# "a-și intra în drepturi"



## Baba May

Hello!

This is a question about translating the expression "a-și intra în drepturi" into English. 

Here are two contexts:
1. Iarna și-a intrat în drepturi.
2. În romanul autorului X, boala își întră în drepturi depline. 

How would you say it in English?

Best wishes,
Baba May


----------



## irinet

Hi,
What would be your own translation?


----------



## Baba May

Hello,

Here are a few attempts:
1. Winter has come. OR Winter has gained legitimacy. 
2. In author X's novel, illness reigns supreme.
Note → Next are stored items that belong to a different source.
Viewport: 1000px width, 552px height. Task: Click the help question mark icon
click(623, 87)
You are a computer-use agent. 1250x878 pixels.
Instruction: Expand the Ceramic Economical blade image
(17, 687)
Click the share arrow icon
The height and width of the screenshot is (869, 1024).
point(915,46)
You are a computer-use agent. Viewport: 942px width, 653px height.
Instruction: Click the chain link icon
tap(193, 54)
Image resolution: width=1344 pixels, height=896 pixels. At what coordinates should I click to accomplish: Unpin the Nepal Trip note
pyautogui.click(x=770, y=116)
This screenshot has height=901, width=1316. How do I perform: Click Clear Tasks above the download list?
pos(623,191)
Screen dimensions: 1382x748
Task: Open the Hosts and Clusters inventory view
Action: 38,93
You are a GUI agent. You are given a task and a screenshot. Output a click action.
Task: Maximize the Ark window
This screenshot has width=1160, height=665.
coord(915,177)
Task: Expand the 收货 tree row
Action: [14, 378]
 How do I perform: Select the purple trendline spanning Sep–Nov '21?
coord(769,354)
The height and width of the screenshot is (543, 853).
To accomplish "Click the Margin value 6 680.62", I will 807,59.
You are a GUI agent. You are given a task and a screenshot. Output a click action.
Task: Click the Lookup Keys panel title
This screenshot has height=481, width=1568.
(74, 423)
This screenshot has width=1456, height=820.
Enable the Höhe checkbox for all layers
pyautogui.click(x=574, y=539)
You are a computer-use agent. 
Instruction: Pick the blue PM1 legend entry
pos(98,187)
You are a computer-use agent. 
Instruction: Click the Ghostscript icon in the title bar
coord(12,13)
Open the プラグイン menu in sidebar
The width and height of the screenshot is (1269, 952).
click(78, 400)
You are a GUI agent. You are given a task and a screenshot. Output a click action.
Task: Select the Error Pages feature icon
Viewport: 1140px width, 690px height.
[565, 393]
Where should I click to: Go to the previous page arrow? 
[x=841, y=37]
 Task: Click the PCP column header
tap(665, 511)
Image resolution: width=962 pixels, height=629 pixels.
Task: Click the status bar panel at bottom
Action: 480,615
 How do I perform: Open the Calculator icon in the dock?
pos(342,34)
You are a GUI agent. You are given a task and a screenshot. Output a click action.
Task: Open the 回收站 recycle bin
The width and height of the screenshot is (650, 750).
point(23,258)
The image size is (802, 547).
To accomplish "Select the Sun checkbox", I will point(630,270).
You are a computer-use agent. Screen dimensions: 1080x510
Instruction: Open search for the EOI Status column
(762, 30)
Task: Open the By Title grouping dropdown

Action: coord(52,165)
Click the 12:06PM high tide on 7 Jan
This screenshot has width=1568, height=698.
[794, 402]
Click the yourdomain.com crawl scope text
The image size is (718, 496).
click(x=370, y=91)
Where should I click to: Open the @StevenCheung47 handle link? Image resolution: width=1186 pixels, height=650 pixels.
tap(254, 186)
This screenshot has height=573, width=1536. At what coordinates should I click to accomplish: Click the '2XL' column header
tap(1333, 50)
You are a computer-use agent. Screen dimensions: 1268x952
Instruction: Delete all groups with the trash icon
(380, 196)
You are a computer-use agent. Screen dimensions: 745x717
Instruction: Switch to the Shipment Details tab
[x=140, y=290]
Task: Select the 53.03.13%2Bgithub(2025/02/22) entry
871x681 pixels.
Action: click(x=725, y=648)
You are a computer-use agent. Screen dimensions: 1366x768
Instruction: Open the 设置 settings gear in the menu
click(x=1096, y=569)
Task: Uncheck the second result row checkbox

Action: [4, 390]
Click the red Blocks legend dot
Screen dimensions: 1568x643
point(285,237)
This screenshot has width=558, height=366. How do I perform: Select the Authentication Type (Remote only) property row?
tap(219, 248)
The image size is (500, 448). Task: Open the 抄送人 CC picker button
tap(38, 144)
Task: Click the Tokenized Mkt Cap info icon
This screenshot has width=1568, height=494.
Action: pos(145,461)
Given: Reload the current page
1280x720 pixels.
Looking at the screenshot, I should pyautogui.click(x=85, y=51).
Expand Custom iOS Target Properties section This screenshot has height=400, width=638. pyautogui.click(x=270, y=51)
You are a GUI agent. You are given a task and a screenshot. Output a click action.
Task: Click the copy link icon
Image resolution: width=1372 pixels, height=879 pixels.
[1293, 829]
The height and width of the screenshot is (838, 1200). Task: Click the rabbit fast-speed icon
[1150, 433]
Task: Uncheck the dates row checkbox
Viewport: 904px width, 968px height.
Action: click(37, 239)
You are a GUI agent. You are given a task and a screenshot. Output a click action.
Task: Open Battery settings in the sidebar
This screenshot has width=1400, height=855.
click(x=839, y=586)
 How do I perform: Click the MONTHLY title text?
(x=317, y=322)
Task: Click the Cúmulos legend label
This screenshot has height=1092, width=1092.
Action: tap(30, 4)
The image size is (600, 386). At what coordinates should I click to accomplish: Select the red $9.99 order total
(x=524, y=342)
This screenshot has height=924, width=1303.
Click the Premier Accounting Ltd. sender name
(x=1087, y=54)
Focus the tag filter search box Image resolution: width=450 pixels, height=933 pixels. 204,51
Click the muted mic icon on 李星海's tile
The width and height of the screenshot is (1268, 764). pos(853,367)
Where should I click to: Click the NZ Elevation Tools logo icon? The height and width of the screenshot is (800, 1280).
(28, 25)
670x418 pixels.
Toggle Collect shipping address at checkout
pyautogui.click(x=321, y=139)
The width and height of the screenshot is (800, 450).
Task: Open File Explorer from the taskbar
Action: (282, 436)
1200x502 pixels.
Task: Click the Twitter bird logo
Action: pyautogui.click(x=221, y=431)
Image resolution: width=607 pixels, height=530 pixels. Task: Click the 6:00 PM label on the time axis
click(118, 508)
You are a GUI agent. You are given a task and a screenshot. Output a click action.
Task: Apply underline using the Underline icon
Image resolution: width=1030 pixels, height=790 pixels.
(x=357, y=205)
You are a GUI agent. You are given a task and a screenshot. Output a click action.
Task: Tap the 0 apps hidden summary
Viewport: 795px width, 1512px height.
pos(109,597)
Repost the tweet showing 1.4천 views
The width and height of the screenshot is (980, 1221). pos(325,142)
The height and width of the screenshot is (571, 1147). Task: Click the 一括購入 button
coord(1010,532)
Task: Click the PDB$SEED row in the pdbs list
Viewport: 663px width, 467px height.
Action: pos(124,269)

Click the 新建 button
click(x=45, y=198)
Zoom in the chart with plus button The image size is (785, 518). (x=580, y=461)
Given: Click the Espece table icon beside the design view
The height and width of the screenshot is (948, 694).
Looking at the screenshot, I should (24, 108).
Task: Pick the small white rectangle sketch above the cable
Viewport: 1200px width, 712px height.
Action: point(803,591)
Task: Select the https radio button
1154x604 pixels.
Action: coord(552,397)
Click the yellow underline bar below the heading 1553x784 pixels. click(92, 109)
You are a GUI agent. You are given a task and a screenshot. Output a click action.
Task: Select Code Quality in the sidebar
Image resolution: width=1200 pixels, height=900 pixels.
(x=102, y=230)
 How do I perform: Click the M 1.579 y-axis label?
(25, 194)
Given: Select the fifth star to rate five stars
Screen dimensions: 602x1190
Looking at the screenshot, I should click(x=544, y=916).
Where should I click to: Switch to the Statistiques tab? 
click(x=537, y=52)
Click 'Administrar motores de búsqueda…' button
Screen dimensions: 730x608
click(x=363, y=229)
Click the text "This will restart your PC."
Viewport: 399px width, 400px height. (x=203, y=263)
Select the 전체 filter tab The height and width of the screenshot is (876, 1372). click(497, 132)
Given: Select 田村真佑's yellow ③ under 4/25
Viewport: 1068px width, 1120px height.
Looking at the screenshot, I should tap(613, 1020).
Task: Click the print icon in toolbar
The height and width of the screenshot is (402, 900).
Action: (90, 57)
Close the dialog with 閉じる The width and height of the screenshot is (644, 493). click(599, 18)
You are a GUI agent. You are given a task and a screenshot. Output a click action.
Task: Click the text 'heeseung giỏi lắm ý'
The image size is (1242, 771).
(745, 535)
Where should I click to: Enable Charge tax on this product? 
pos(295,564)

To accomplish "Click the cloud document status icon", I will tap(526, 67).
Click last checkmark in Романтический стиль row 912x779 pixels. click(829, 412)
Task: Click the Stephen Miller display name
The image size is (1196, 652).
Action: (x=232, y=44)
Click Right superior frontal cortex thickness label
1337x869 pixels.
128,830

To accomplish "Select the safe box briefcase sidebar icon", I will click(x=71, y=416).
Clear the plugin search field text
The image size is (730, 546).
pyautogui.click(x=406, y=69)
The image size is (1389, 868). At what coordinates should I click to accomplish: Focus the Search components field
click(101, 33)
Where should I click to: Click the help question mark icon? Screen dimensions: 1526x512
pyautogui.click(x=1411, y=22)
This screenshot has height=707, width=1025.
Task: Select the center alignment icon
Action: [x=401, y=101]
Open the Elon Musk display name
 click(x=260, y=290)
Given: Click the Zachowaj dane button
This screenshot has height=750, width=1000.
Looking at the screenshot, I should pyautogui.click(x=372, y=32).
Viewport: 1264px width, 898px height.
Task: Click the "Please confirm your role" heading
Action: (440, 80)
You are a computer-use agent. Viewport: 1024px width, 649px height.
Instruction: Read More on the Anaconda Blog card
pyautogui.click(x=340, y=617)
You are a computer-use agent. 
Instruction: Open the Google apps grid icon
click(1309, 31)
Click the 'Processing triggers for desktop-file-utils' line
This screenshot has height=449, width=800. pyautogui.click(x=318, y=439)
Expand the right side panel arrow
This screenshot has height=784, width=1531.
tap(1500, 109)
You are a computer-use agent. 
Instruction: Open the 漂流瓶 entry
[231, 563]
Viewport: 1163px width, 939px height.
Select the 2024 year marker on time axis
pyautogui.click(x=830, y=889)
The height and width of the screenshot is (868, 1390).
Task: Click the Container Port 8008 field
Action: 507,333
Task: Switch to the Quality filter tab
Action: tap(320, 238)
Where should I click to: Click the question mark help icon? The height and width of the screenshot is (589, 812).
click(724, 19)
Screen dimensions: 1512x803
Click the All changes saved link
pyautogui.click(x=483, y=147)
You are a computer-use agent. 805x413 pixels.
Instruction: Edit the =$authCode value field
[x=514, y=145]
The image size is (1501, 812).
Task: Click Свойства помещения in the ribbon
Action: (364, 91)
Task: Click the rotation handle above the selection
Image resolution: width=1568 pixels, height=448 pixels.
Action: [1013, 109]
In both cases, I wonder if there is any expression that includes words related to justice or rights or legitimacy or law. The Romanian idiom is about gaining legitimacy. It is sometimes used humorously. There must be something used in the legal jargon, but I am not familiar with that. 

In example 1, winter has come because nature has its own laws and we should know them and adapt to them (not to get sick, not to get stuck in the snow etc.).

In example 2, the author wrote other previous novels in which he tackled illness here and there, but in this one illness is the main subject. Illness is the right subject to write about in a society that is getting ill.

Baba May


----------



## irinet

I suppose there can be more variants to translate. I can suggest one I know as I am not a native so, you should wait for other contributors to read your post.
_
1.Winter has come and got into its own rights._


----------



## farscape

You could try:
- winter has settled in or taken over (the city, landscape, season).
- the illness has taken over (or has taken charge of)

Later,


----------